:: RECORDS

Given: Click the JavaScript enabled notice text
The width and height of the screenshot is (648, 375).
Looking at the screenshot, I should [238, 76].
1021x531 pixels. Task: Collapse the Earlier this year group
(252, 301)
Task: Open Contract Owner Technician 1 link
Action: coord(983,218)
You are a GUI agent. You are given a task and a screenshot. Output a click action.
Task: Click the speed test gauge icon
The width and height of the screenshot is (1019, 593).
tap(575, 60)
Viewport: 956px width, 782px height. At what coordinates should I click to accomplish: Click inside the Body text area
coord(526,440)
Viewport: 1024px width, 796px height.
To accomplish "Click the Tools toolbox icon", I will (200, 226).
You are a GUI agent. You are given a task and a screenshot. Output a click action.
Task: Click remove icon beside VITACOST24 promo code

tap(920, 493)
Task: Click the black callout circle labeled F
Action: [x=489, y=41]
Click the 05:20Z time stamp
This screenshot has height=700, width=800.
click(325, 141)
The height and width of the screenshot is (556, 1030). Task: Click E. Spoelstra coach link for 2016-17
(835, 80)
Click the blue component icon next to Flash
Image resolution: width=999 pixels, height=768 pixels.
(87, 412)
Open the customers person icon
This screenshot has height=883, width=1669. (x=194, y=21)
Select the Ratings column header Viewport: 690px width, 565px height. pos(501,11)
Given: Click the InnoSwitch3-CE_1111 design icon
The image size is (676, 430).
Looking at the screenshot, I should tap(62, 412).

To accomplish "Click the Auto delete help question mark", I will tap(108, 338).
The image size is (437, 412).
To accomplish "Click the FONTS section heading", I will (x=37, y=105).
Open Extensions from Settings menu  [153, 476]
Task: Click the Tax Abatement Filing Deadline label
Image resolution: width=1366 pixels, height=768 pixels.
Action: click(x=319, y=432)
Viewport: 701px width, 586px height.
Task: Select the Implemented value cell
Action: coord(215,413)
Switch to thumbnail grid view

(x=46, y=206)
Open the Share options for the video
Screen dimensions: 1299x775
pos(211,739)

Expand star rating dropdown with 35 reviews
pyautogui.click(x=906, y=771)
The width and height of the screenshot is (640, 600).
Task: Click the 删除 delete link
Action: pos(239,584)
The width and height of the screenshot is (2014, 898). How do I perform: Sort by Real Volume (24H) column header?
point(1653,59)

::::

Restating all of the data exactly is the whole task.

● **TASK SOLUTION**:
Given: Click the JavaScript enabled notice text
The width and height of the screenshot is (648, 375).
Looking at the screenshot, I should [238, 76].
1021x531 pixels. Task: Collapse the Earlier this year group
(252, 301)
Task: Open Contract Owner Technician 1 link
Action: coord(983,218)
You are a GUI agent. You are given a task and a screenshot. Output a click action.
Task: Click the speed test gauge icon
The width and height of the screenshot is (1019, 593).
tap(575, 60)
Viewport: 956px width, 782px height. At what coordinates should I click to accomplish: Click inside the Body text area
coord(526,440)
Viewport: 1024px width, 796px height.
To accomplish "Click the Tools toolbox icon", I will (200, 226).
You are a GUI agent. You are given a task and a screenshot. Output a click action.
Task: Click remove icon beside VITACOST24 promo code

tap(920, 493)
Task: Click the black callout circle labeled F
Action: [x=489, y=41]
Click the 05:20Z time stamp
This screenshot has height=700, width=800.
click(325, 141)
The height and width of the screenshot is (556, 1030). Task: Click E. Spoelstra coach link for 2016-17
(835, 80)
Click the blue component icon next to Flash
Image resolution: width=999 pixels, height=768 pixels.
(87, 412)
Open the customers person icon
This screenshot has height=883, width=1669. (x=194, y=21)
Select the Ratings column header Viewport: 690px width, 565px height. pos(501,11)
Given: Click the InnoSwitch3-CE_1111 design icon
The image size is (676, 430).
Looking at the screenshot, I should tap(62, 412).

To accomplish "Click the Auto delete help question mark", I will tap(108, 338).
The image size is (437, 412).
To accomplish "Click the FONTS section heading", I will (x=37, y=105).
Open Extensions from Settings menu  [153, 476]
Task: Click the Tax Abatement Filing Deadline label
Image resolution: width=1366 pixels, height=768 pixels.
Action: click(x=319, y=432)
Viewport: 701px width, 586px height.
Task: Select the Implemented value cell
Action: coord(215,413)
Switch to thumbnail grid view

(x=46, y=206)
Open the Share options for the video
Screen dimensions: 1299x775
pos(211,739)

Expand star rating dropdown with 35 reviews
pyautogui.click(x=906, y=771)
The width and height of the screenshot is (640, 600).
Task: Click the 删除 delete link
Action: pos(239,584)
The width and height of the screenshot is (2014, 898). How do I perform: Sort by Real Volume (24H) column header?
point(1653,59)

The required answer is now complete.